Learn about the fascinating life of cats in Ancient Egypt and Rome during “Beyond the Nile: Cats in Ancient Cultures,” a special lecture presented by Janine Pibal, executive assistant to the director at the J. Paul Getty Museum in Los Angeles.
The presentation begins at 6:30 p.m. on Monday, April 2, in The Loft, and is open to the public. The talk is sponsored by the American Association of University Women Sheboygan.
Pibal, who’s a Sheboygan Falls native, is the co-author of the children’s book, “Cleo and Cornelius,” which was written in conjunction with the J. Paul Getty Museum exhibition “Beyond the Nile: Egypt and the Classical World,” running from March 27 – Sept. 9.

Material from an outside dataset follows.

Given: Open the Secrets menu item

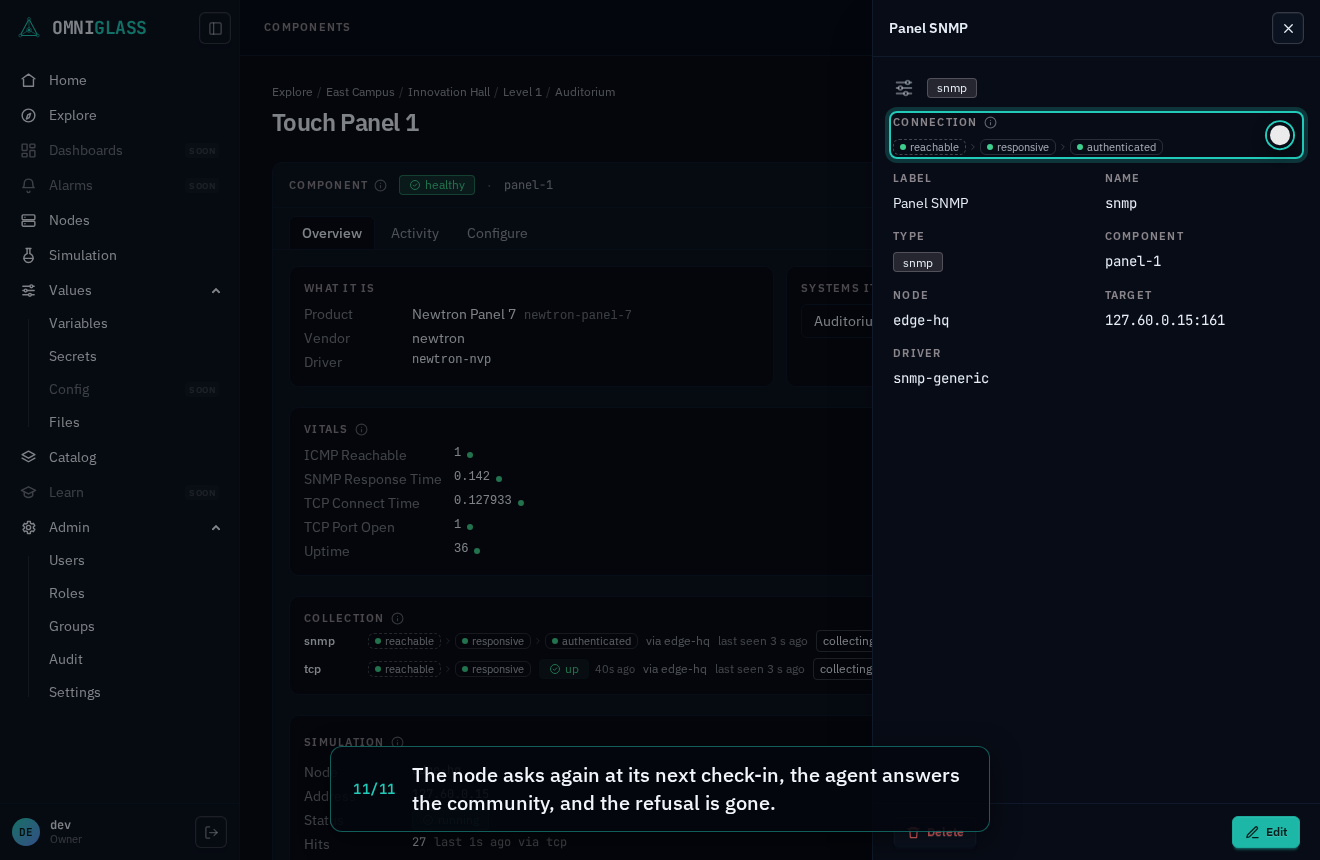Looking at the screenshot, I should tap(73, 356).
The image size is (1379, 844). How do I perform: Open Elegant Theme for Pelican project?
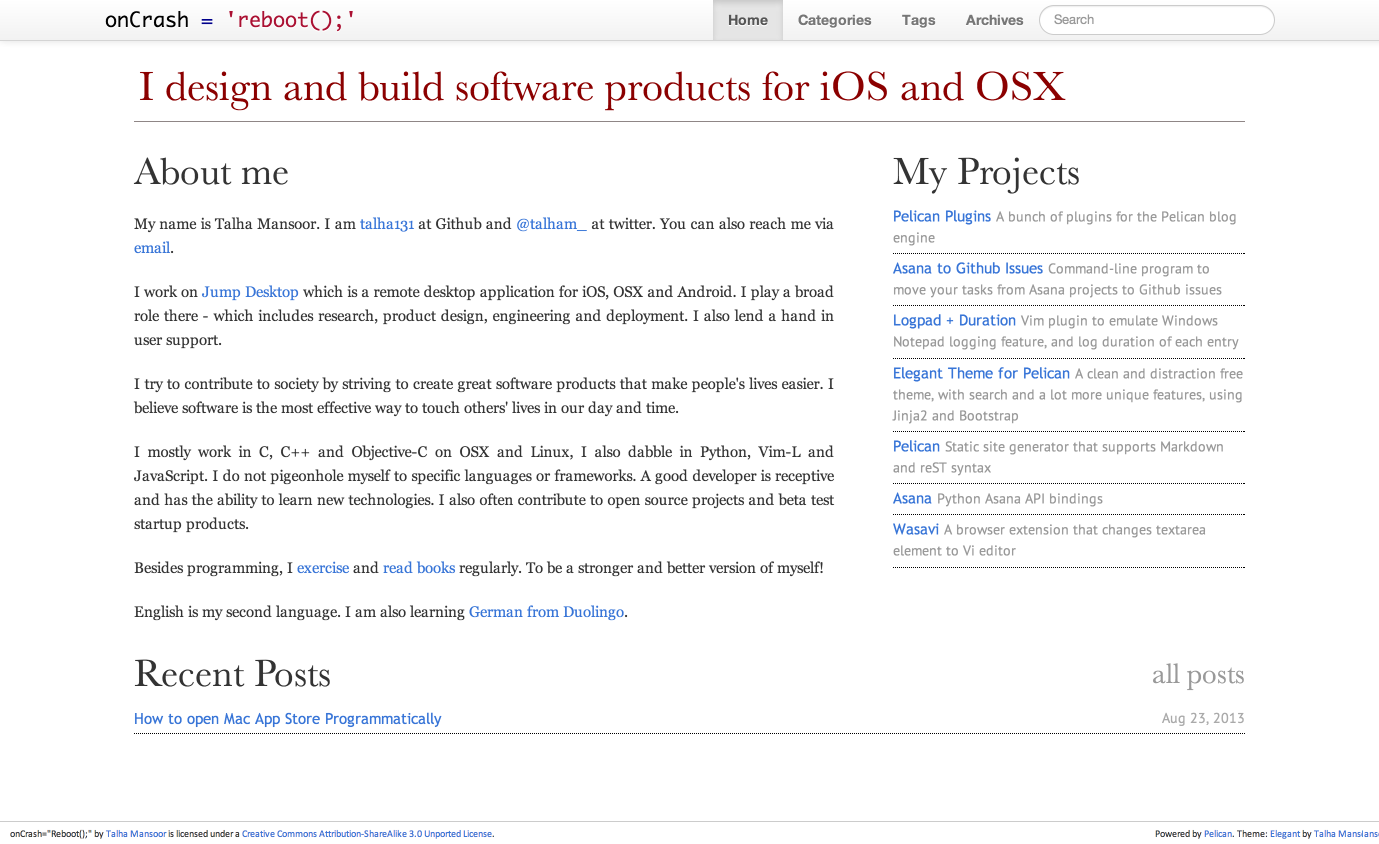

“Beyond the Nile: Cats in Ancient Culture” - Ancient people were never far from animals, particularly cats. In fact, it was due to trade across the vast Roman Empire that cats eventually spread over all of Europe and perhaps as far as China.
The earliest evidence of domesticated cats comes from the Mediterranean island of Cyprus nearly 10,000 years ago. By the first century BC, cats were considered sacred in Egyptian society. They were so beloved that when they died, they were sometimes mummified.
Romans, however, did not worship cats. They preferred to keep dogs as pets, but welcomed cats to keep away rats and mice. Inspired by research for the children’s book, “Cleo and Cornelius,” Pibal’s talk illuminates the fascinating life of cats in Ancient Egypt and Rome.